Объявления, расклеенные по всей деревне, гласили: «Дом Ницше продается». Лето я использовал, чтобы описать мое путешествие в Советский Союз, но так и не довел это дело до конца.
Профессорство
Мы возвратились в Кембридж в сентябре 1957 года, но никакого решения о вакансии Гарвардский университет так и не принял. Мое назначение на должность лектора на отделении истории и литературы, а также научного сотрудника в Центре русских исследований на один академический год было оформлено только в октябре. Тем не менее ситуация на факультете близилась к развязке. Карповичу оставался только один год до семидесятилетия, и по законам того времени в этом возрасте он был обязан выйти на пенсию. (В ноябре 1959 года он умер от рака.) Кроме того, Малиа четвертый год был в должности доцента. Это означало, что он должен был или получить повышение, или покинуть Гарвард. Я не был посвящен в обсуждения, происходившие на факультете осенью 1957 года. Но 3 декабря того же года меня вызвали в кабинет председателя факультета Майрона Гилмора, и он сообщил мне, что «после продолжительного и внимательного рассмотрения» вопроса факультет прошлым вечером решил рекомендовать мою кандидатуру на должность адъюнкт- профессора по российской истории, что означало штатную должность. Как записано в моем дневнике, «от этой новости я чуть не подскочил на месте».
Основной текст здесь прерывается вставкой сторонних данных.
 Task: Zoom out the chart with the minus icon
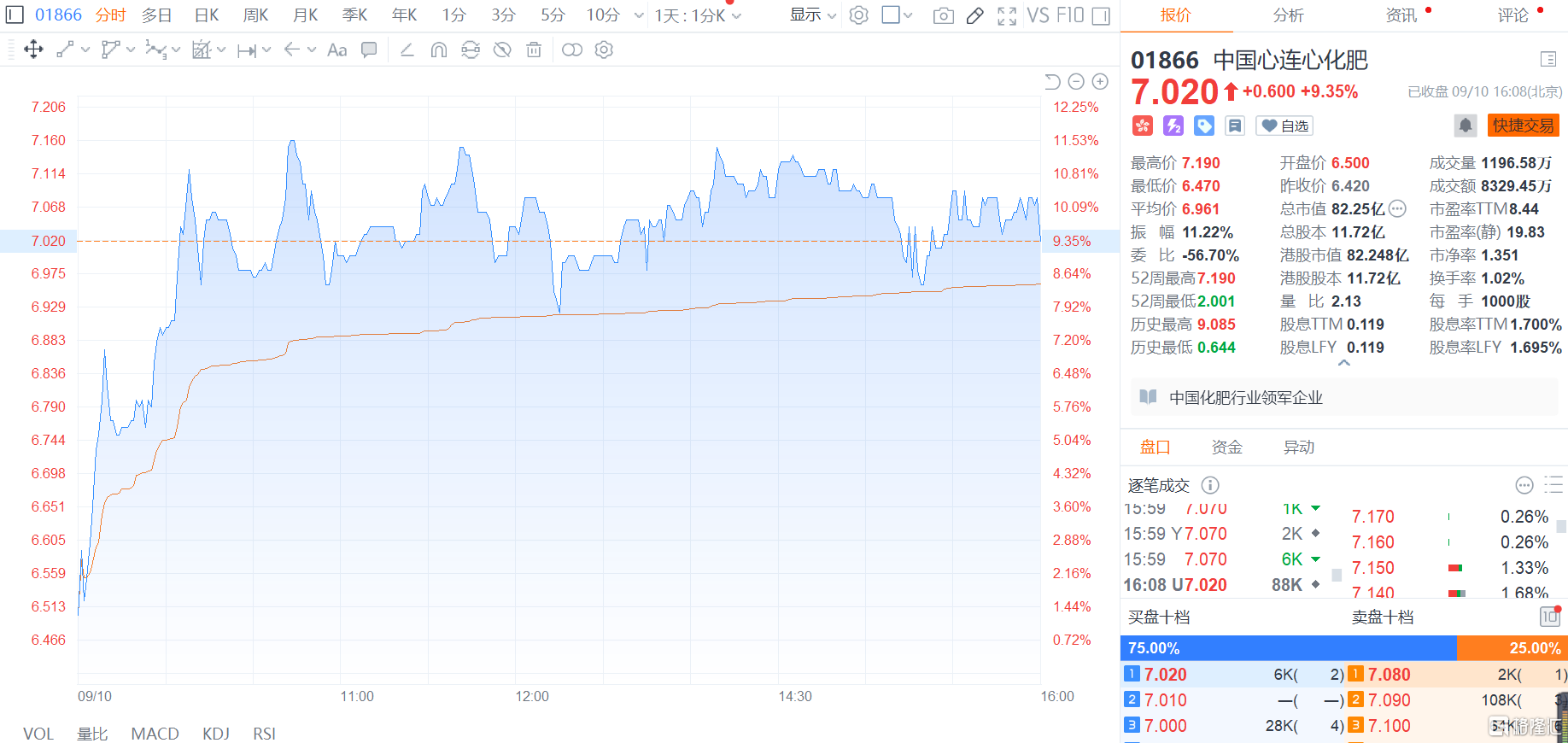(x=1076, y=82)
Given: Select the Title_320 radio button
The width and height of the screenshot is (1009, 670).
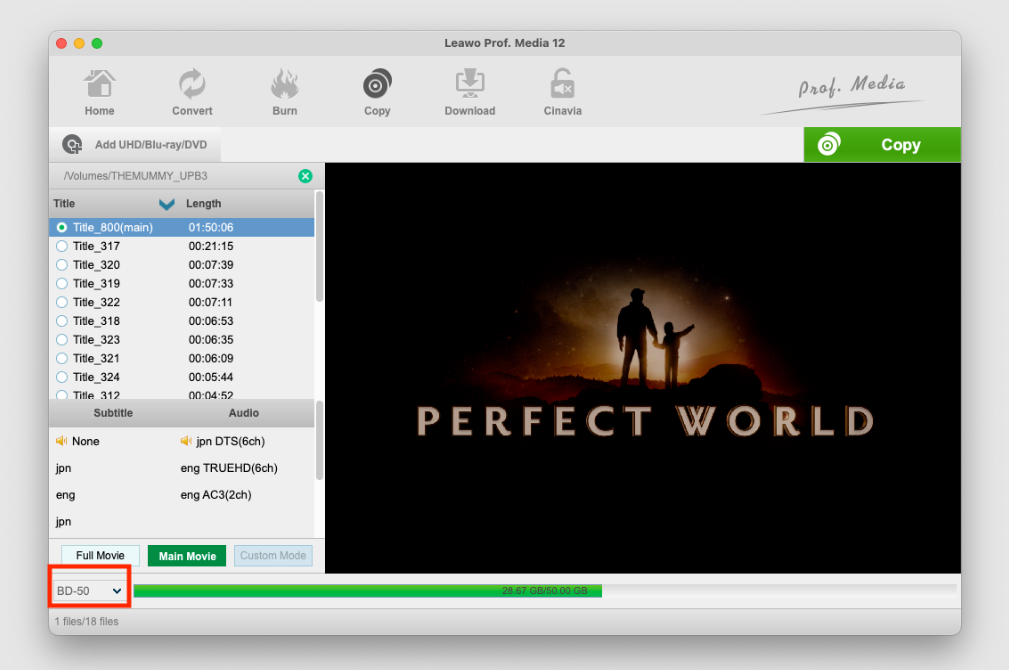Looking at the screenshot, I should coord(62,265).

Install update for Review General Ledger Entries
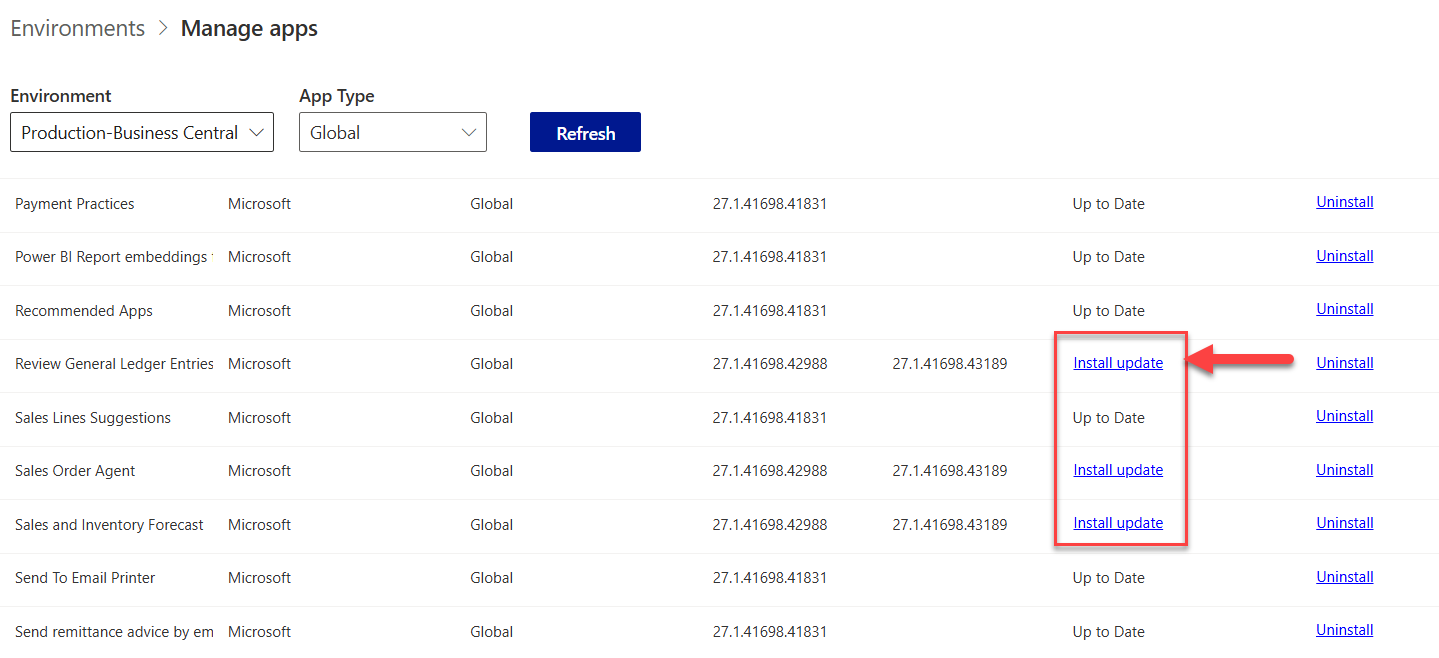(1118, 363)
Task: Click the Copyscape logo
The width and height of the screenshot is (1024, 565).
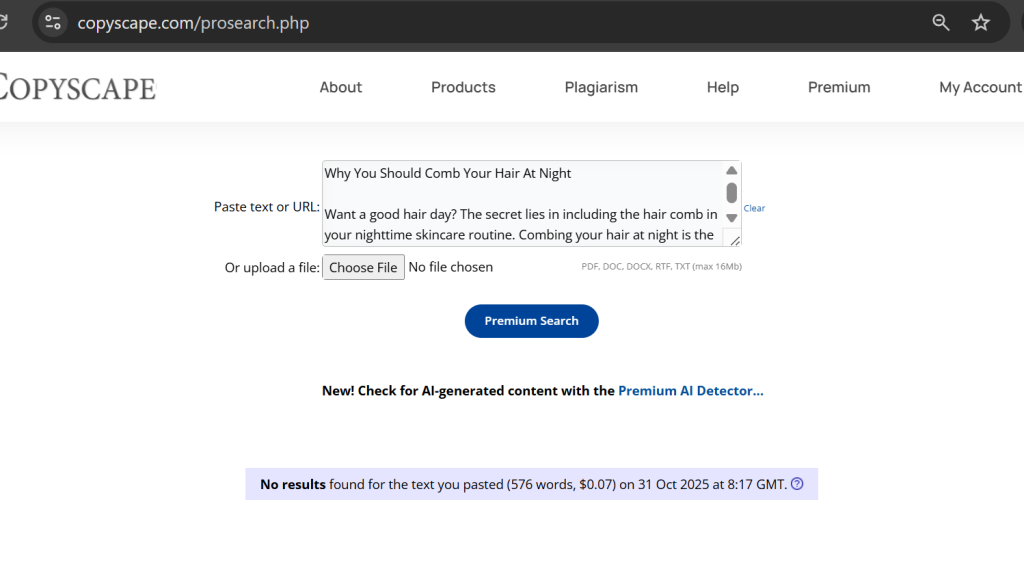Action: (x=78, y=87)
Эта должность была официально предложена мне в апреле 1958 года деканом факультета искусств и гуманитарных наук Мак — Джорджем Банди, который был всего на три года старше меня. Я принял предложение без колебаний, не задавая вопросов и не ставя условий. Моя зарплата в 1958–1959 учебном году составляла 8 ООО долларов.
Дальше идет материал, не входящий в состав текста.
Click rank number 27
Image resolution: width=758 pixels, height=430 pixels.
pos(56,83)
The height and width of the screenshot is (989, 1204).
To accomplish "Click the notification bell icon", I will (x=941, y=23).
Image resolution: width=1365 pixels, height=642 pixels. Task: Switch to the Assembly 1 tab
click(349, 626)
В романе «Анна Каренина» Толстой описывает беспокойство Вронского, после того как он завоевал сердце Анны и она ушла ради него от мужа. Он объясняет это чувство тем, что Вронский совершил «вечную ошибку, которую делают люди, представляя себе счастье осуществлением желания». Быть может, это наблюдение и верно в каком — то общем смысле, но оно совершенно не подходило ко мне. Я представлял себе счастье как возможность до конца своей жизни спокойно заниматься наукой. Как только эта возможность была предоставлена мне судьбой, я испытывал беспрерывное состояние счастья.
7
А. П. Чехов. Письмо от 4 октября 1888 г. к А. Плещееву. // Собрание сочинений, том II. — Москва, 1956. — С. 263.